Exercise task: Echo back the lines below, everything from the one containing "Click the minus icon to remove project row" down to the one containing "[x=1465, y=49]", with no change.

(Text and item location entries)
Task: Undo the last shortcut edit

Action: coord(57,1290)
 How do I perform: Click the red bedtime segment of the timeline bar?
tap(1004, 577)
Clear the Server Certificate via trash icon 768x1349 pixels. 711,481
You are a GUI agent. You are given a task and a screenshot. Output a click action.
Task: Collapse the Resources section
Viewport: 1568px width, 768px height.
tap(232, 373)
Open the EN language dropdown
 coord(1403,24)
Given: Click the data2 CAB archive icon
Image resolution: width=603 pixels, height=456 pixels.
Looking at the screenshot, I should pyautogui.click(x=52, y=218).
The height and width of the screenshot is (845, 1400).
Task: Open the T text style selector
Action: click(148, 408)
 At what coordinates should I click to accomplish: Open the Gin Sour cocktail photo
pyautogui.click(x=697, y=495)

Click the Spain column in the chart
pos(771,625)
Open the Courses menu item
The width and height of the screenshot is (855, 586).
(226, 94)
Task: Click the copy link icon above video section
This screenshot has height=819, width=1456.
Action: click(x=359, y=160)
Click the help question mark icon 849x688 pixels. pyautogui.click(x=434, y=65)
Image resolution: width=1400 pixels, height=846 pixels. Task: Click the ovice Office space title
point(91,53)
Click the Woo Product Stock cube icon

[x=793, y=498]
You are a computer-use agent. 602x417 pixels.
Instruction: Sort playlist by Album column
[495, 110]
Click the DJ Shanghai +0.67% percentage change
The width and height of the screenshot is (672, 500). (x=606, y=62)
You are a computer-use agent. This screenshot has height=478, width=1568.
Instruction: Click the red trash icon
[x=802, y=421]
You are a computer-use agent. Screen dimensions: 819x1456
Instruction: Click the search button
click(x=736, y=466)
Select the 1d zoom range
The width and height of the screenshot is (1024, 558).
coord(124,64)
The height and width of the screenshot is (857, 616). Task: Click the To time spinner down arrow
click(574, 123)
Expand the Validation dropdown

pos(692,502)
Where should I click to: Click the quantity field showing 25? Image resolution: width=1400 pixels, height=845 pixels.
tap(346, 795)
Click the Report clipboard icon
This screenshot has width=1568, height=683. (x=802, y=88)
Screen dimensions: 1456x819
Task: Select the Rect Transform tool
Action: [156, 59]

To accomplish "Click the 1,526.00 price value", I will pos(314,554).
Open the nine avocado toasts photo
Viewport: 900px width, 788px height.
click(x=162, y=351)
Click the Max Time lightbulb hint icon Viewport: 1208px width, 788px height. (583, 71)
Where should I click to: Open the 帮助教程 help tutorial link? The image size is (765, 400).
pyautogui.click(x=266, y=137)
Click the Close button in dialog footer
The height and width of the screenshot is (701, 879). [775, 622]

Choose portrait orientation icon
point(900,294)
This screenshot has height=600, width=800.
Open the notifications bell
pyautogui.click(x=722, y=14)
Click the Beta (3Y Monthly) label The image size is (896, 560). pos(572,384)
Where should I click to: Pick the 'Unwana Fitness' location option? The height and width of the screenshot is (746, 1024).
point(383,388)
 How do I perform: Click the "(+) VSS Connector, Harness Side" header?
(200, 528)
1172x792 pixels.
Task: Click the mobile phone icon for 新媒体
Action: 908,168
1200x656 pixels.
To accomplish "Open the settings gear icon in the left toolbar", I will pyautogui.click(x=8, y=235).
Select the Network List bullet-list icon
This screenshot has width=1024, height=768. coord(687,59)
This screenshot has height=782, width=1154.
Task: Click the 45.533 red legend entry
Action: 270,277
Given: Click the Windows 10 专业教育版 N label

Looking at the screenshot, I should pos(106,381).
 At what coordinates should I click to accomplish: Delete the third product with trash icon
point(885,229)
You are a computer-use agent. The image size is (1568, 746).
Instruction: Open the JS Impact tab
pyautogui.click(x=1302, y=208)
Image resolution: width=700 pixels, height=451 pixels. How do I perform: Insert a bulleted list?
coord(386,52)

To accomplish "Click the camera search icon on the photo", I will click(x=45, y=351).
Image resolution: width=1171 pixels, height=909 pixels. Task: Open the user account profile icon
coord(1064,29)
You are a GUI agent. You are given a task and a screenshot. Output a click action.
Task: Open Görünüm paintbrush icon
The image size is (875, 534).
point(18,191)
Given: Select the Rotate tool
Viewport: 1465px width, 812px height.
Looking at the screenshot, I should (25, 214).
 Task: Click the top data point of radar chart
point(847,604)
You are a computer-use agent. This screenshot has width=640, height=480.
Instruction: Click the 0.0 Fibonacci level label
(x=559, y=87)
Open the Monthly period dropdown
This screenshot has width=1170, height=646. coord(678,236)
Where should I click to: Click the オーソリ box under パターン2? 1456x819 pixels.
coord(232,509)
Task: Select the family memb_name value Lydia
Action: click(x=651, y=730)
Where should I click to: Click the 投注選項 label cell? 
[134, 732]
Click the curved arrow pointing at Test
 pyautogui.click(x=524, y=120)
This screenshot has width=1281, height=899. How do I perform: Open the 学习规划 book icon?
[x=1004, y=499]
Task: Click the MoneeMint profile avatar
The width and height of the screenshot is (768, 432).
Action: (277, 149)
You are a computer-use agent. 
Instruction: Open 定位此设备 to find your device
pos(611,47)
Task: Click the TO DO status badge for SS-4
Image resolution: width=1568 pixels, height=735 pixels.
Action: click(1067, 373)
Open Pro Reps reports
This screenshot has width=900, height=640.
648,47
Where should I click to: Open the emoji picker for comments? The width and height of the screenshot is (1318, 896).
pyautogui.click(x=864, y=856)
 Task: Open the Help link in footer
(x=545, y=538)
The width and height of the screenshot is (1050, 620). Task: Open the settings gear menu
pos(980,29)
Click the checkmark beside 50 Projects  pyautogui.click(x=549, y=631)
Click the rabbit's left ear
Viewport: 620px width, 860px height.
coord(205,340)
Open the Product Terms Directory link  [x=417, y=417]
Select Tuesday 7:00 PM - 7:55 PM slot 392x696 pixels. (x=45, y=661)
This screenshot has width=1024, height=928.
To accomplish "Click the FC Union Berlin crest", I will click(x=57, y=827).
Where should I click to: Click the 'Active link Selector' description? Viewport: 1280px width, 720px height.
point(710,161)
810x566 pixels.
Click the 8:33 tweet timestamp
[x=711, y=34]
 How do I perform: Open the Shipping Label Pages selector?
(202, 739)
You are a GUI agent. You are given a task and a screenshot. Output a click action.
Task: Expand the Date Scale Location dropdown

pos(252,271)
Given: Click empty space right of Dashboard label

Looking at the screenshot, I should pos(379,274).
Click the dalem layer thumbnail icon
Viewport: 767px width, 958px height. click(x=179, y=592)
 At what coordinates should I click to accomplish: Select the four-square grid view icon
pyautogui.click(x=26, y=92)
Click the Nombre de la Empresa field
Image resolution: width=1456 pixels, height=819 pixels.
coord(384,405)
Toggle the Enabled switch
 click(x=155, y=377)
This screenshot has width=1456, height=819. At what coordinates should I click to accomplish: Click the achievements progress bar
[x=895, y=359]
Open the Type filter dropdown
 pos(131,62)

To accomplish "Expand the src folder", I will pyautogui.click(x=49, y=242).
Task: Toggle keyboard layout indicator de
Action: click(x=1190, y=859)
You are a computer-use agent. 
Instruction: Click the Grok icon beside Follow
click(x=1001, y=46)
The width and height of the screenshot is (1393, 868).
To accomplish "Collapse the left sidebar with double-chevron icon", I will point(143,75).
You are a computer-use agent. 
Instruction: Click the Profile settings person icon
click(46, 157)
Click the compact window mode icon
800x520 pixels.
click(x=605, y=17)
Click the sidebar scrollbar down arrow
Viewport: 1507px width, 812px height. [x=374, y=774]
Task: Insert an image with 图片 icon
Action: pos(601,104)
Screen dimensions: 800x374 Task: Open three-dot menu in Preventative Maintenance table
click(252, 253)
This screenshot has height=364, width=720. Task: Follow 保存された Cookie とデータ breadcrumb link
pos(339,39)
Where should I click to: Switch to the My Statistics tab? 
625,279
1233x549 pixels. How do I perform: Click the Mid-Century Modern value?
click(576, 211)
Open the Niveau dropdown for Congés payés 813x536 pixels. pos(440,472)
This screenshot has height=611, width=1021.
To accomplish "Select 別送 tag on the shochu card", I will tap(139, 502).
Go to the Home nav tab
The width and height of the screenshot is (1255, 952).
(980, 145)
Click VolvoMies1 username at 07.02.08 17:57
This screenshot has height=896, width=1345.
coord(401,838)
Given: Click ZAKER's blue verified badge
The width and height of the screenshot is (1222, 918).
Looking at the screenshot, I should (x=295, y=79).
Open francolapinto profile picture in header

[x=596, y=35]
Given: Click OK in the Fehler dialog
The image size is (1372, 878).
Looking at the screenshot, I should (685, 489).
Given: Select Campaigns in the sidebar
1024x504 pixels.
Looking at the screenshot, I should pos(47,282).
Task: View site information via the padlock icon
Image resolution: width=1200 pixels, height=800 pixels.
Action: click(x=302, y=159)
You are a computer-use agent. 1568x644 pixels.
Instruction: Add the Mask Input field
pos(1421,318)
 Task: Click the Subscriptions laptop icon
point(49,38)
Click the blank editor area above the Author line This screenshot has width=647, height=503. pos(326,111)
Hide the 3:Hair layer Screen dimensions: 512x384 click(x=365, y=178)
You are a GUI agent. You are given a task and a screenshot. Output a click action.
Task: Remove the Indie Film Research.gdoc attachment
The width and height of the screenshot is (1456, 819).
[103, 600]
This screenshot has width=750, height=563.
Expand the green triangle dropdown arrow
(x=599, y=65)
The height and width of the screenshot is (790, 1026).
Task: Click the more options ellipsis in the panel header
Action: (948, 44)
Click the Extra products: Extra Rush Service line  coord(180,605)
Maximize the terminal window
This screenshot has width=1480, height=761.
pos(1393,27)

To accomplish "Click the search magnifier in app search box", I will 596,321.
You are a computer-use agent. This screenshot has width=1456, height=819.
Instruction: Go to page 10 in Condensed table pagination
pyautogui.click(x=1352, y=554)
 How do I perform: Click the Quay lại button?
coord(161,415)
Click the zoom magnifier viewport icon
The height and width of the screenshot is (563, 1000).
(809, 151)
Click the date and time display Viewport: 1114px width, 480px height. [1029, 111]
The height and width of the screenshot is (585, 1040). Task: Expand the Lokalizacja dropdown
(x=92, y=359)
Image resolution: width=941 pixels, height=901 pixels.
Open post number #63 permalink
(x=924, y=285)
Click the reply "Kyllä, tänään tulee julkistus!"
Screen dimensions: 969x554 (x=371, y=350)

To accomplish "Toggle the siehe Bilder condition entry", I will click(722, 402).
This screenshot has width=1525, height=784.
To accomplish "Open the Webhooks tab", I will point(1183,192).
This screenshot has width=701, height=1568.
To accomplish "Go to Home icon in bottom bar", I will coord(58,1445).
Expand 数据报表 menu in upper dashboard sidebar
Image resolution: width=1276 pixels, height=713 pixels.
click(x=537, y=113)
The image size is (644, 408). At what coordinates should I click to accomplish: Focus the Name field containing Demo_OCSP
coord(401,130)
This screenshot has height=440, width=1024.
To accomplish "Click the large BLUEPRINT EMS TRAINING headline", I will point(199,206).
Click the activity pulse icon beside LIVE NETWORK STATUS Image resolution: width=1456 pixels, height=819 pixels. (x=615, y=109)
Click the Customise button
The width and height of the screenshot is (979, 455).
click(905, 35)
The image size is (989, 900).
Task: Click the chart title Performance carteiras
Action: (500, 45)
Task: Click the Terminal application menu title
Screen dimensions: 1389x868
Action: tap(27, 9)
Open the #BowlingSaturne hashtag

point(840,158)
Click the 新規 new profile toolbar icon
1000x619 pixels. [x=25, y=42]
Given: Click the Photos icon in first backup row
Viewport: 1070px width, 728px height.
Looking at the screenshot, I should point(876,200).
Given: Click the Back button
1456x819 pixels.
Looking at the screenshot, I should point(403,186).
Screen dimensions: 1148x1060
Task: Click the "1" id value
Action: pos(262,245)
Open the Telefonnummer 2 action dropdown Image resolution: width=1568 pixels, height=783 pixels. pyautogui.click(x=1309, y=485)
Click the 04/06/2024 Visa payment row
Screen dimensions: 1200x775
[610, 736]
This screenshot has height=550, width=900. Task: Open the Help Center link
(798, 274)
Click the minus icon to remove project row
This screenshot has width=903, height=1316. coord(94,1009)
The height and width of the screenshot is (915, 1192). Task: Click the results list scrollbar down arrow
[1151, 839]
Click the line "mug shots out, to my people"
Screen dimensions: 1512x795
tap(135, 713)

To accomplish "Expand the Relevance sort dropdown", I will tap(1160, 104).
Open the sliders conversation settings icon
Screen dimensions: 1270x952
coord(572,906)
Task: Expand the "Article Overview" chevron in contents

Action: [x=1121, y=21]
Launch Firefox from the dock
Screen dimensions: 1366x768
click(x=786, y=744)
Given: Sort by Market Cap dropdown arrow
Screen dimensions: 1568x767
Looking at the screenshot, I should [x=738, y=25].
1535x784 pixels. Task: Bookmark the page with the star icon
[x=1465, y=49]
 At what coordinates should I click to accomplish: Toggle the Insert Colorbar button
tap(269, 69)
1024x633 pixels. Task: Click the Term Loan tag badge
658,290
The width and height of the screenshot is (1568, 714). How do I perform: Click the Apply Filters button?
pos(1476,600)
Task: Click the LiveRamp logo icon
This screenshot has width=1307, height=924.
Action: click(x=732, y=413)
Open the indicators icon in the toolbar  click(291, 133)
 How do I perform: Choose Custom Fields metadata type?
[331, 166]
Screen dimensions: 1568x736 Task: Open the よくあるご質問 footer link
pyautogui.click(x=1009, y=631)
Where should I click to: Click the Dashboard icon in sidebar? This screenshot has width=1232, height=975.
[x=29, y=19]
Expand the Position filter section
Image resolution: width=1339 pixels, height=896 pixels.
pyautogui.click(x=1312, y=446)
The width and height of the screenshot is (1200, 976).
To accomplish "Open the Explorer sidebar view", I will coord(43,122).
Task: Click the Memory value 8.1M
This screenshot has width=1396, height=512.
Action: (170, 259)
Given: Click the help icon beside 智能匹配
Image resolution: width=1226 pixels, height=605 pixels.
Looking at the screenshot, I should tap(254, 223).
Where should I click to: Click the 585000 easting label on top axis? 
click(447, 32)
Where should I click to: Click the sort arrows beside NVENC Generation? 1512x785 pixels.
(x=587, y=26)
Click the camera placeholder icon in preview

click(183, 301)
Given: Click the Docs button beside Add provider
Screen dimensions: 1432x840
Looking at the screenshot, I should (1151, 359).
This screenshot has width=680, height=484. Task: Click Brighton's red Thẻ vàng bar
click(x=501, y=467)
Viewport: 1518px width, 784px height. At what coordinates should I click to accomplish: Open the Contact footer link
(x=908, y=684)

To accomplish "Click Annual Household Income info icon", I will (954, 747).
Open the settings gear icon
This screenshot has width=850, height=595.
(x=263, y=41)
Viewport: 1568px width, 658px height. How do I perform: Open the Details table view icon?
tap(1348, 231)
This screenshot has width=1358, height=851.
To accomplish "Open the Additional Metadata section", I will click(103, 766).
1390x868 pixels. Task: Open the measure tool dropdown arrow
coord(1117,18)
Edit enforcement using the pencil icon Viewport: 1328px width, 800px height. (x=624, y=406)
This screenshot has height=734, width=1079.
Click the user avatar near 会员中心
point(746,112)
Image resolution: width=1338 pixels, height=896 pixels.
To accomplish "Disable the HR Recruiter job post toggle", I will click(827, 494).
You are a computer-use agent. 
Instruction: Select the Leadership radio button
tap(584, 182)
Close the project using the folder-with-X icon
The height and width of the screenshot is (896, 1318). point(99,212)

The output:
Click the minus icon to remove project row
This screenshot has width=903, height=1316. coord(94,1009)
The height and width of the screenshot is (915, 1192). Task: Click the results list scrollbar down arrow
[1151, 839]
Click the line "mug shots out, to my people"
Screen dimensions: 1512x795
tap(135, 713)

To accomplish "Expand the Relevance sort dropdown", I will tap(1160, 104).
Open the sliders conversation settings icon
Screen dimensions: 1270x952
coord(572,906)
Task: Expand the "Article Overview" chevron in contents

Action: [x=1121, y=21]
Launch Firefox from the dock
Screen dimensions: 1366x768
click(x=786, y=744)
Given: Sort by Market Cap dropdown arrow
Screen dimensions: 1568x767
Looking at the screenshot, I should [x=738, y=25].
1535x784 pixels. Task: Bookmark the page with the star icon
[x=1465, y=49]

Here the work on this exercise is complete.